- Education: University of Michigan;
- Scientific career
- Fields: Classical studies
- Institutions: Tufts University;

= R. Bruce Hitchner =

American classicist

Robert Bruce Hitchner is an American classicist who specializes in the history and archaeology of the Greco-Roman world. He is Professor of Classical Studies and International Relations, and Chair of the Department of Classical Studies at Tufts University.

Hitchner received his Ph.D. from the University of Michigan.

Hitchner has published extensively on the archaeology and history of ancient Rome. He served as the Editor-in-Chief of the American Journal of Archaeology from 1998 to 2006.

He has authored a number of op-eds, papers, and interviews for the International Centre for Democratic Transition, the Center for Strategic and International Studies, the United States Institute of Peace, the Wall Street Journal and the International Herald Tribune/New York Times.

Hitchner has directed a number of archaeological excavations in France and North Africa, with support from the Ministry of Culture of France, the National Endowment for the Humanities, and the National Geographic Society.

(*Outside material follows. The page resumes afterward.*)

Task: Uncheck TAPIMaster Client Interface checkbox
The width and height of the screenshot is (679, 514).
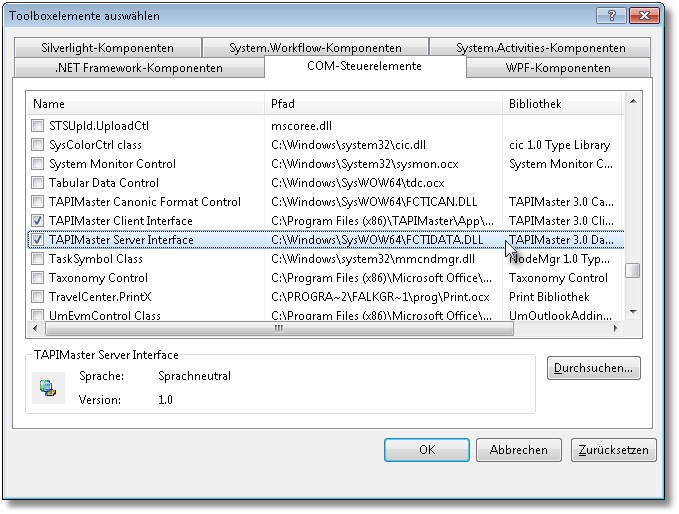Action: tap(38, 221)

Hitchner was the founder and Chair of the Dayton Peace Accords Project from 1998 to 2014. He was a member of the international negotiating team which assisted the political parties of Bosnia-Herzegovina in producing the Package of Amendments to the Dayton Constitution of April 2006.

Hitchner has been a visiting fellow at Churchill College, Cambridge (1994-1995), the Center for Human Values at Princeton University (2003-2003) and All Souls College, Oxford (2010).

== Publications ==

- (editor). A Companion to North Africa in Antiquity. 2022.